In a Memorandum Opinion dated February 21, 2012, [ECF No. 32], the Court, relying on
Federal Rules of Civil Procedure 15 and 16, allowed Defendants to file the Amended Answer and
Counterclaims. Defendants did so the same day. On March 12, 2012, Plaintiff filed a Motion to
Dismiss Count III of Defendants’ Counterclaims. [ECF No. 38]. On May 22, 2012, the Court filed a
Report and Recommendation [ECF No. 43], recommending that Plaintiff’s Motion be granted. The
District Court adopted the Report and Recommendation. [ECF No. 47].

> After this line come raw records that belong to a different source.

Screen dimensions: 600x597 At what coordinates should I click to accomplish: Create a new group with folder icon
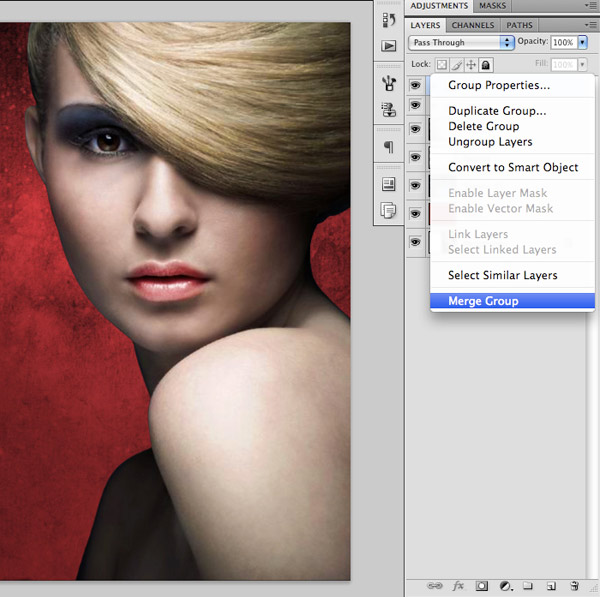point(528,586)
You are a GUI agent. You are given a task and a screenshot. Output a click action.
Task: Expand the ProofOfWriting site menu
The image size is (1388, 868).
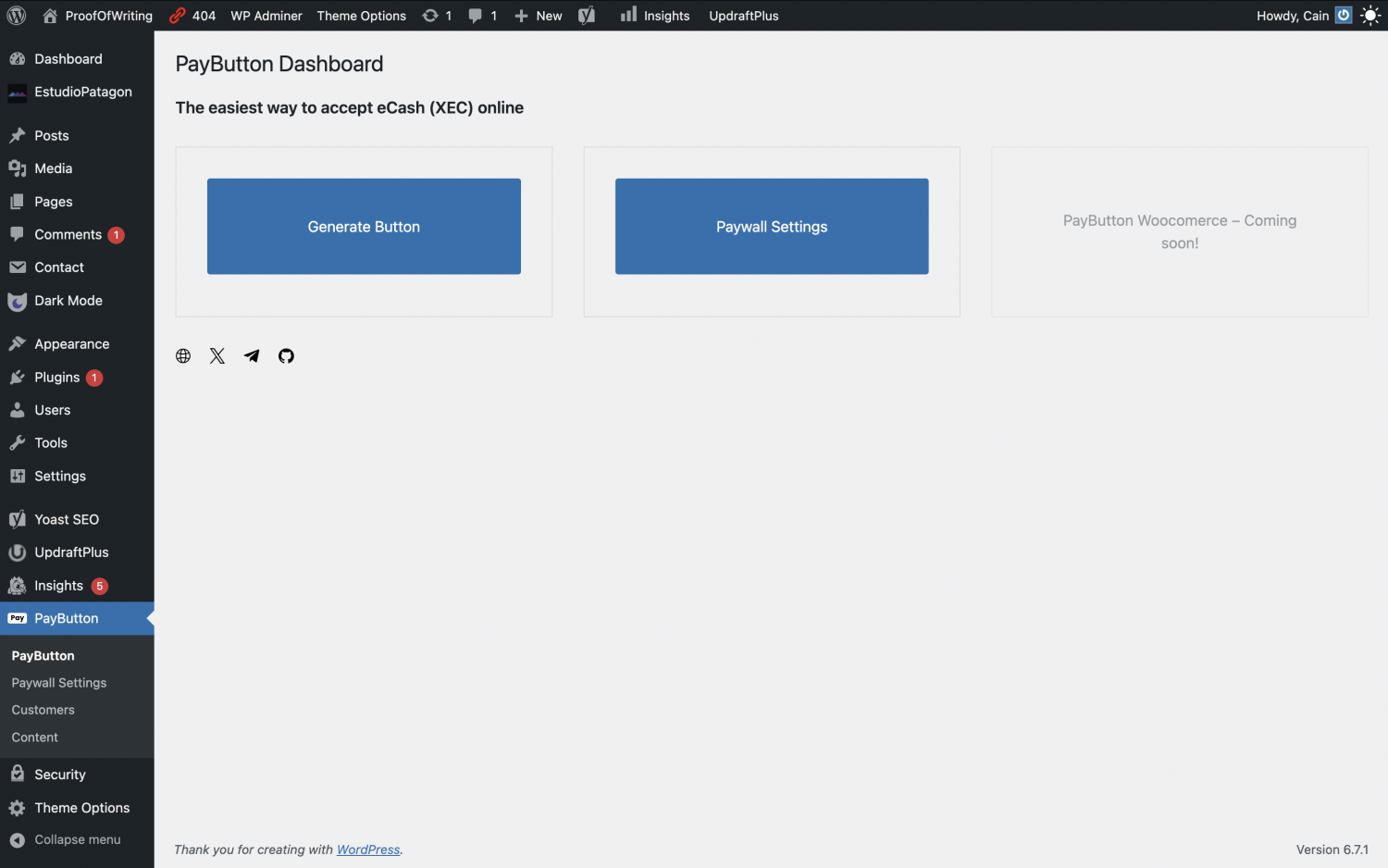pyautogui.click(x=98, y=16)
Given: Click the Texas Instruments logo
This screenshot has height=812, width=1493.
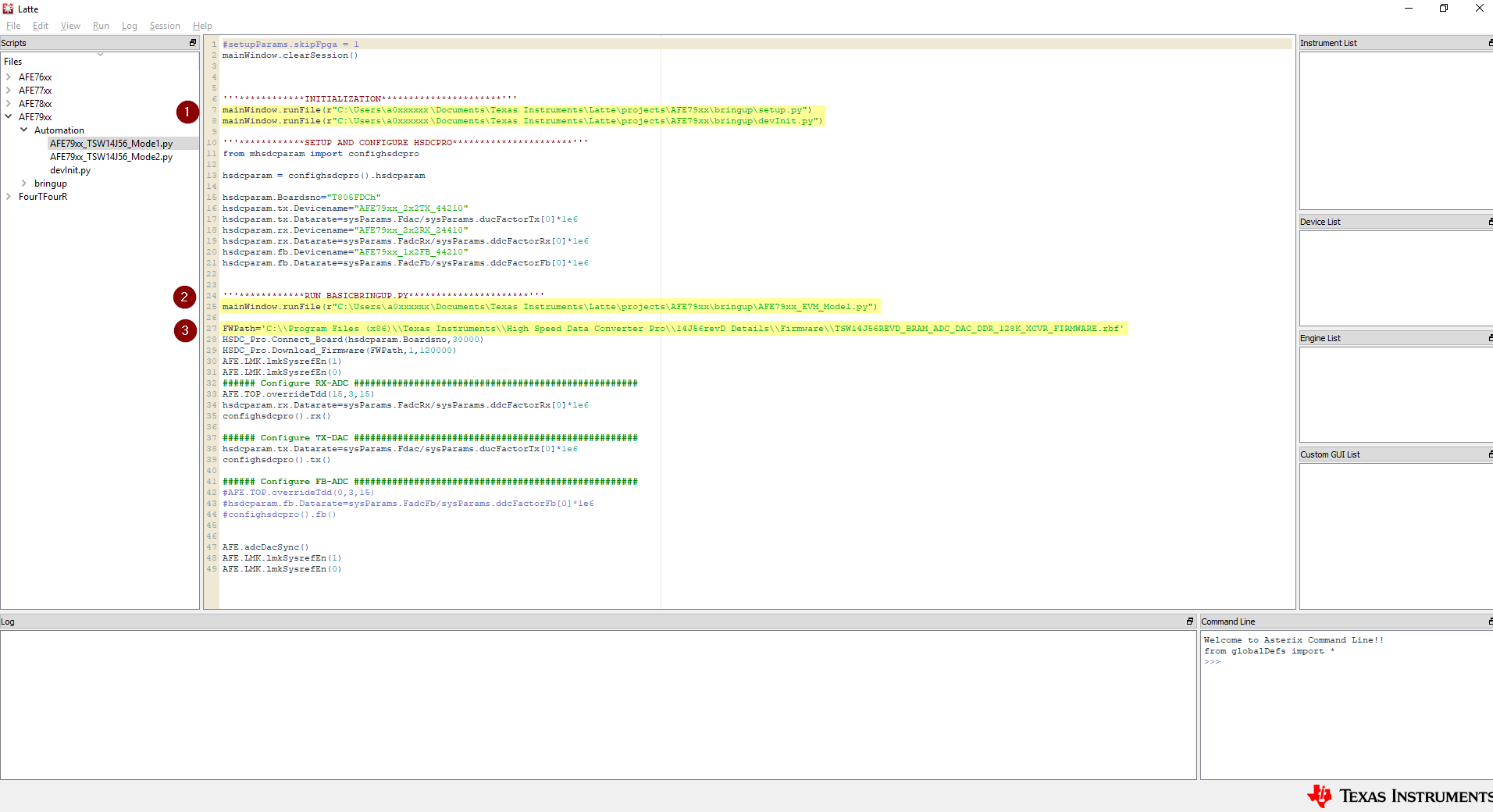Looking at the screenshot, I should tap(1399, 796).
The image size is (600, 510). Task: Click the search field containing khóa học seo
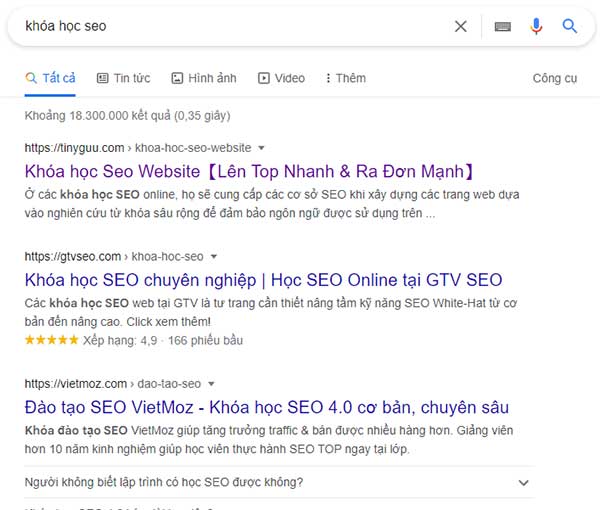point(233,26)
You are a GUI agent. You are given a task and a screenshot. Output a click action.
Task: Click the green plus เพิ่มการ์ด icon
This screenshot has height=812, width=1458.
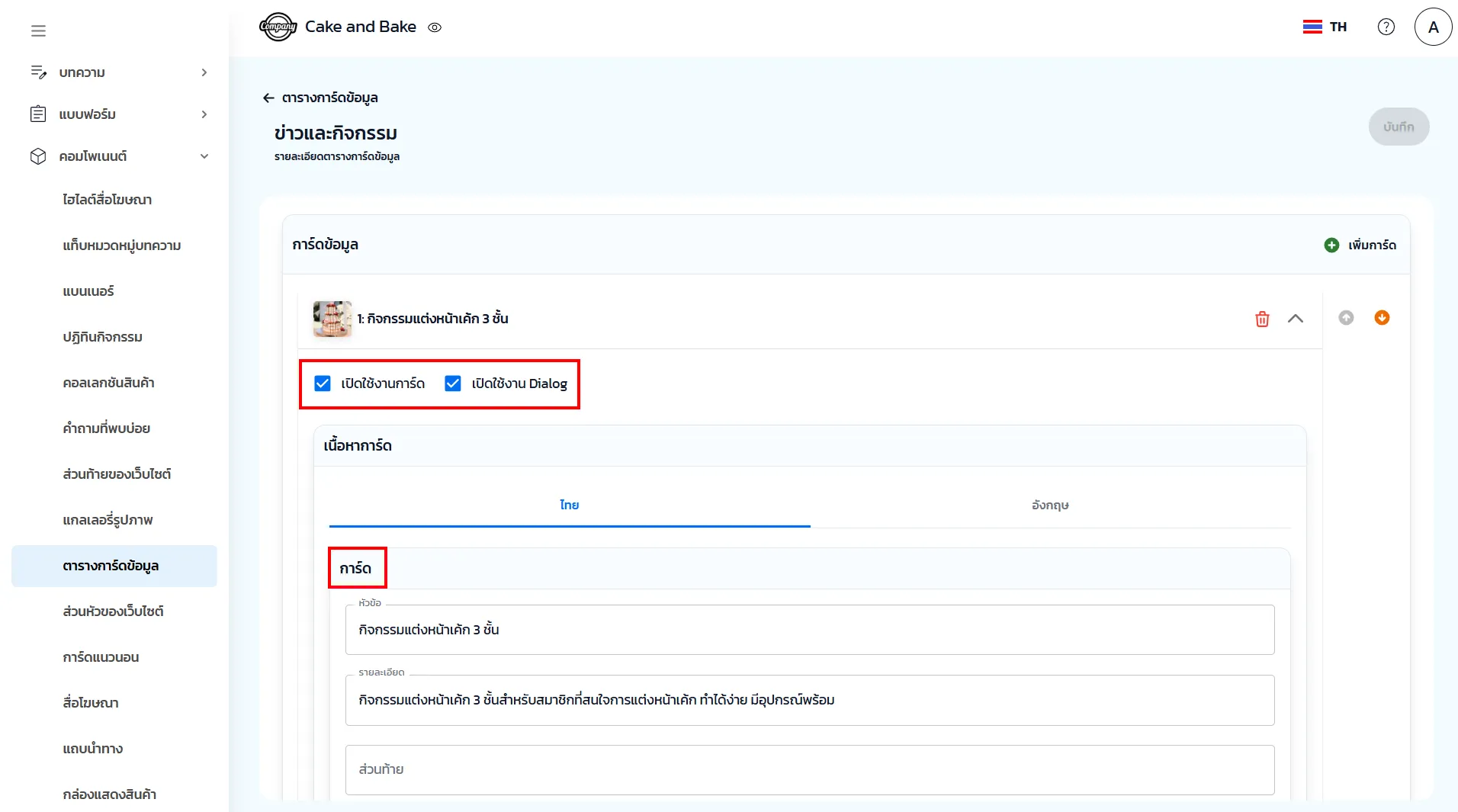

Because the pending Motion to Amend deals with issues substantially similar to those raised
in Count III of Defendants’ first Motion to Amend, the Court revisits the substance of its Report and
Recommendation [ECF No. 43]. There, the Court considered “a single question: ‘[W]hether the
Defendants have the legal [authority] to challenge [via a counterclaim] the working capital
calculations of the Independent Accountants, given that the SPA provided that the [A]ccountant’s
determination ‘be final and binding on the parties and . . . adjusted if and as required by such
determination.’” Id. at 3 (citation omitted). The Court found that the working capital calculations of
the Independent Accountants were, under the terms of the SPA, final.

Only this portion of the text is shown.